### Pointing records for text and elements
++++++++

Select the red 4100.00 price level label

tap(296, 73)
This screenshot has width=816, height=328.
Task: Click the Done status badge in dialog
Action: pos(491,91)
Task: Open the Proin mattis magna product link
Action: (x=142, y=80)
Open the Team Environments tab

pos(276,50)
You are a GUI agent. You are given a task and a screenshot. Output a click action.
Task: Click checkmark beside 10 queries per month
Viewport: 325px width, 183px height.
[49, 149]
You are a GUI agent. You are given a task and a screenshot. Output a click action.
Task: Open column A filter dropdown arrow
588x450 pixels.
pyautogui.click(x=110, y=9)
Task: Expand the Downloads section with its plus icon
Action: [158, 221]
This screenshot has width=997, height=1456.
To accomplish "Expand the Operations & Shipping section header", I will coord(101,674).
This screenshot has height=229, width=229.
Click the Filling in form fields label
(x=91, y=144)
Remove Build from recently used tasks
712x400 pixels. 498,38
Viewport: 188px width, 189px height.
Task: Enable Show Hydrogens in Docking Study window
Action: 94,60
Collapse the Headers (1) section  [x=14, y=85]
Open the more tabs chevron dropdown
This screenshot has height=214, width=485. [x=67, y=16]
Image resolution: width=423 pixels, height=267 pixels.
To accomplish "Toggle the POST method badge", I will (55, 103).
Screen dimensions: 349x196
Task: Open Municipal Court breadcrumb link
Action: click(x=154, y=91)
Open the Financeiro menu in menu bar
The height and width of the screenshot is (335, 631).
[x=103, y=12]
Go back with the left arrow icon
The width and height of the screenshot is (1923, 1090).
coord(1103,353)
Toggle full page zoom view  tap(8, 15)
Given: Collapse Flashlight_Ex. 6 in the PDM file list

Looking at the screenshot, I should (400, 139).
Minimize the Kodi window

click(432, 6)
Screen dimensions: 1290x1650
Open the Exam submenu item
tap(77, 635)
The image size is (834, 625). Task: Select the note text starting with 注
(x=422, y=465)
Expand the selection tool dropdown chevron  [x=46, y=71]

++++++++

### GIVEN REQUEST
Output every line of the records above as a JSON list of strings, one string per line, with blank lines left out.

### RESPONSE TO THIS EXERCISE
[
  "Select the red 4100.00 price level label",
  "tap(296, 73)",
  "This screenshot has width=816, height=328.",
  "Task: Click the Done status badge in dialog",
  "Action: pos(491,91)",
  "Task: Open the Proin mattis magna product link",
  "Action: (x=142, y=80)",
  "Open the Team Environments tab",
  "pos(276,50)",
  "You are a GUI agent. You are given a task and a screenshot. Output a click action.",
  "Task: Click checkmark beside 10 queries per month",
  "Viewport: 325px width, 183px height.",
  "[49, 149]",
  "You are a GUI agent. You are given a task and a screenshot. Output a click action.",
  "Task: Open column A filter dropdown arrow",
  "588x450 pixels.",
  "pyautogui.click(x=110, y=9)",
  "Task: Expand the Downloads section with its plus icon",
  "Action: [158, 221]",
  "This screenshot has width=997, height=1456.",
  "To accomplish \"Expand the Operations & Shipping section header\", I will coord(101,674).",
  "This screenshot has height=229, width=229.",
  "Click the Filling in form fields label",
  "(x=91, y=144)",
  "Remove Build from recently used tasks",
  "712x400 pixels. 498,38",
  "Viewport: 188px width, 189px height.",
  "Task: Enable Show Hydrogens in Docking Study window",
  "Action: 94,60",
  "Collapse the Headers (1) section  [x=14, y=85]",
  "Open the more tabs chevron dropdown",
  "This screenshot has height=214, width=485. [x=67, y=16]",
  "Image resolution: width=423 pixels, height=267 pixels.",
  "To accomplish \"Toggle the POST method badge\", I will (55, 103).",
  "Screen dimensions: 349x196",
  "Task: Open Municipal Court breadcrumb link",
  "Action: click(x=154, y=91)",
  "Open the Financeiro menu in menu bar",
  "The height and width of the screenshot is (335, 631).",
  "[x=103, y=12]",
  "Go back with the left arrow icon",
  "The width and height of the screenshot is (1923, 1090).",
  "coord(1103,353)",
  "Toggle full page zoom view  tap(8, 15)",
  "Given: Collapse Flashlight_Ex. 6 in the PDM file list",
  "Looking at the screenshot, I should (400, 139).",
  "Minimize the Kodi window",
  "click(432, 6)",
  "Screen dimensions: 1290x1650",
  "Open the Exam submenu item",
  "tap(77, 635)",
  "The image size is (834, 625). Task: Select the note text starting with 注",
  "(x=422, y=465)",
  "Expand the selection tool dropdown chevron  [x=46, y=71]"
]